A Snapshot of China’s Influence along the Bay of Bengal

Matthew P. Funaiole, et al. | 2023.11.17

China is quietly deepening its influence along the Bay of Bengal, intimately linked to Beijing’s expanding overseas interests. Commercial satellite imagery reveals that China has made significant progress on a naval base it is constructing for Bangladesh’s military. The base houses a pair of submarines that Dhaka received from Beijing two years before ground broke at the facility. China has likewise transferred a submarine to neighboring Myanmar to aid the embattled military regime.

Beijing’s efforts to strengthen ties with Bangladesh and Myanmar are taking place amid growing geopolitical competition with India. As smaller powers in the region seek to shore up their military capabilities, India and China are striving to become the security provider of choice.

Over the past decade, China has increasingly filled that role. Since 2010, more than two-thirds of Bangladesh’s arms imports, and nearly half of Myanmar’s, have come from China.

→ LISTING
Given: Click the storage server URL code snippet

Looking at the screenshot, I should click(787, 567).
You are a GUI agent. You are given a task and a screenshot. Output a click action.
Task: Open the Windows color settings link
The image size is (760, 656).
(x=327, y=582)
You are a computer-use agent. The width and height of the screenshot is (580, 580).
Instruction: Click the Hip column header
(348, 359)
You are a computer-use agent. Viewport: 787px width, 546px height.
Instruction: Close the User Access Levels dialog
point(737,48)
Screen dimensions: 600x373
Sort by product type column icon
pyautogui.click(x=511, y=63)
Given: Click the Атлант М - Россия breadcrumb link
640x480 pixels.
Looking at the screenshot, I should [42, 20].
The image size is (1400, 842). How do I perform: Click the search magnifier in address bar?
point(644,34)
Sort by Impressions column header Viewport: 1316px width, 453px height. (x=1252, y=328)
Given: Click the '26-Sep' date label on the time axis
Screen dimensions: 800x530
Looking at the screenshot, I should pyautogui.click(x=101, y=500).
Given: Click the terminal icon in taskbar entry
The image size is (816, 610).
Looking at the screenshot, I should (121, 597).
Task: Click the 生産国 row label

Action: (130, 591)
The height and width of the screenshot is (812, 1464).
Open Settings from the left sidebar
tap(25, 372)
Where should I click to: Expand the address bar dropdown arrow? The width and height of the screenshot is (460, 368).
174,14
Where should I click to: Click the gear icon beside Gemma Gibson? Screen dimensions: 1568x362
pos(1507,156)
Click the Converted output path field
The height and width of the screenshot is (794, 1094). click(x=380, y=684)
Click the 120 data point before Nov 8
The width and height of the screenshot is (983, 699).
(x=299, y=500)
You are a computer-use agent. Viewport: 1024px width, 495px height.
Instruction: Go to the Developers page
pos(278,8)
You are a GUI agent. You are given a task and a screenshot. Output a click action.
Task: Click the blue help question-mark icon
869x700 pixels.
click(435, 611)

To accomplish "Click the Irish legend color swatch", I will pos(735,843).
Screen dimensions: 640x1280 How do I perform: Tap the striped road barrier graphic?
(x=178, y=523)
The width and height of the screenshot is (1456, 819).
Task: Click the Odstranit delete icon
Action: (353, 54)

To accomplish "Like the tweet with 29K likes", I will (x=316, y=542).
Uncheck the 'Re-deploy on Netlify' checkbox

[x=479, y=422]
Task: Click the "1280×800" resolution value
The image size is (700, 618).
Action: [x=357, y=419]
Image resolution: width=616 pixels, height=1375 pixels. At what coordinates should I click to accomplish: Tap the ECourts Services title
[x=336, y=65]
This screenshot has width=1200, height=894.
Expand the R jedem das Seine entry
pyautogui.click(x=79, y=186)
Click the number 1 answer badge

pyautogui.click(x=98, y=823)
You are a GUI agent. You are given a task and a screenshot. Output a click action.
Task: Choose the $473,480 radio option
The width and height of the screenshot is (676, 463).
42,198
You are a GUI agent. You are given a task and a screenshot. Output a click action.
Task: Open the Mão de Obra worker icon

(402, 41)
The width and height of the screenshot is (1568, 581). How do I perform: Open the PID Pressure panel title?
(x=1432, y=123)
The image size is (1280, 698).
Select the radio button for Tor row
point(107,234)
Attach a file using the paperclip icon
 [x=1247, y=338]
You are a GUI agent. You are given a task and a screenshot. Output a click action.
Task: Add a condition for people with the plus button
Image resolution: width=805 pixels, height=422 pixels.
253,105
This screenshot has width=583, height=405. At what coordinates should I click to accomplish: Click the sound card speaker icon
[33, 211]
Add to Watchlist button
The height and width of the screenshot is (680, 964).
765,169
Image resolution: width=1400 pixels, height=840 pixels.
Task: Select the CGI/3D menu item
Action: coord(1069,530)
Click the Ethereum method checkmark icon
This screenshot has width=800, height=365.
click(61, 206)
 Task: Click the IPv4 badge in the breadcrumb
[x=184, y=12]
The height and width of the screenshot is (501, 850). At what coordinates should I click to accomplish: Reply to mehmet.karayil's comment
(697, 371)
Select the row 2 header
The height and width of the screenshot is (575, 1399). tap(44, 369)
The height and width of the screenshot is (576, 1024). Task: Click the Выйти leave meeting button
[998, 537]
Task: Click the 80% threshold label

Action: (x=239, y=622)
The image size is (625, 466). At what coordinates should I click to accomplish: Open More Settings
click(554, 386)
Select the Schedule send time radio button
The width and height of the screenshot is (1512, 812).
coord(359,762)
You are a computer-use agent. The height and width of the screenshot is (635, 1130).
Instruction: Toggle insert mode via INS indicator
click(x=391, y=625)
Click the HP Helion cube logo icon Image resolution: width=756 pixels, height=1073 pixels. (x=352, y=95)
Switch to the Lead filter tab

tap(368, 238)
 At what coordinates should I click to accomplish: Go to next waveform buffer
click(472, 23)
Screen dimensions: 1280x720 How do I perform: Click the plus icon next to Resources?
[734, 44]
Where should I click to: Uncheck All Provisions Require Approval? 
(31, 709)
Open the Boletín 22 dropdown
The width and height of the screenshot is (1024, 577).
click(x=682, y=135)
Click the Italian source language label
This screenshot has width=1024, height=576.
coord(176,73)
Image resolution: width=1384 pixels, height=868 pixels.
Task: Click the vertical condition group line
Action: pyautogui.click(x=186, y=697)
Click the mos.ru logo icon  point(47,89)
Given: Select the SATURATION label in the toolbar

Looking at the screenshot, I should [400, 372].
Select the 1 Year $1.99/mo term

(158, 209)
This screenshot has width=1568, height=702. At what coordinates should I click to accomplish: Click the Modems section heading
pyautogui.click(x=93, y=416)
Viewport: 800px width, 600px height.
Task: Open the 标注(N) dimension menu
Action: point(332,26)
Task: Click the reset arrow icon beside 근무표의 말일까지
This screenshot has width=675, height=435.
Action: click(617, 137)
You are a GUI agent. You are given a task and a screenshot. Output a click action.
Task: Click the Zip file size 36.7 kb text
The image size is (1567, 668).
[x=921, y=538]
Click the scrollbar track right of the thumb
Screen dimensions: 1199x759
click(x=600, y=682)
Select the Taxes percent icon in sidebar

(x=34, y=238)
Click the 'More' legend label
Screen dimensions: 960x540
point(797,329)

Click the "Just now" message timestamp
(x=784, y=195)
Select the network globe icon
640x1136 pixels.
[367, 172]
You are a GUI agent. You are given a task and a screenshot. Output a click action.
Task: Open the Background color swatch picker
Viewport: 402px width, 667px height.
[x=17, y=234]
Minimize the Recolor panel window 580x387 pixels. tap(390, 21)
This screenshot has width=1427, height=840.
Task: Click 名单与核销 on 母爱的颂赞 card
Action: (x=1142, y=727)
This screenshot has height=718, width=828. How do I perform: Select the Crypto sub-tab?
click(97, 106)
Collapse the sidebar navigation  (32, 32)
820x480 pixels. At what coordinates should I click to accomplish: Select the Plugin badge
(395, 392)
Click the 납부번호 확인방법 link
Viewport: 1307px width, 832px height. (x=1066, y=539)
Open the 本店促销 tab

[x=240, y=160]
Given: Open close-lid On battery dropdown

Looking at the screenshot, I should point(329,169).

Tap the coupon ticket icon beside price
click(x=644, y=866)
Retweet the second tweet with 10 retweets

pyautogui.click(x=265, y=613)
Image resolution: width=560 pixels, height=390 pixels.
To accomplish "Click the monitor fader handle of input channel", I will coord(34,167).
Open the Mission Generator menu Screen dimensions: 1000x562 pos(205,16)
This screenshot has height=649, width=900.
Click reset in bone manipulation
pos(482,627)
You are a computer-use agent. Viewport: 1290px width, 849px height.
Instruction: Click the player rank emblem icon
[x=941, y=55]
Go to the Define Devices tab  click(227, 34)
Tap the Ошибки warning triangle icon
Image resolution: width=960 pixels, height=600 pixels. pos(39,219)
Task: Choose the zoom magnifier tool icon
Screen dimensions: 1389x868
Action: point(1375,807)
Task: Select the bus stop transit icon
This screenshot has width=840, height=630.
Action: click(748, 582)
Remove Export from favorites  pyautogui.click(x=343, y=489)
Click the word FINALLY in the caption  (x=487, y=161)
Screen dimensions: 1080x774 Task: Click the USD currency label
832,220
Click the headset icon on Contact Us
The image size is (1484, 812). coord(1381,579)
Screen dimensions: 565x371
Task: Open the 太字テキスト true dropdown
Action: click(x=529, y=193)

→ REQUESTS
[1] According to the passage on China's influence along the Bay of Bengal, why did China transfer a submarine to Myanmar? Answer in one to three sentences.
[2] In the passage on China's influence along the Bay of Bengal, what share of Bangladesh's arms imports since 2010 has come from China?
[3] Continue the passage on China's influence along the Bay of Bengal from the point where it stops.
The records aren't needed for any of this work.

→ RESULTS IN ORDER
[1] China transferred a submarine to Myanmar to aid the country's embattled military regime.

[2] More than two-thirds.

[3]
Military-to-military exchanges also support China’s strategic objectives. Closer defense ties may help the People’s Liberation Army (PLA) secure access to logistics facilities needed to sustain future naval operations in the region. The U.S. Department of Defense includes both Bangladesh and Myanmar on its short list of locations where Beijing has likely considered establishing overseas military facilities.

Gaining a foothold in the Bay of Bengal would significantly level up the PLA’s ability to operate farther from China’s own shores and create new challenges for India, as well as the United States and its allies.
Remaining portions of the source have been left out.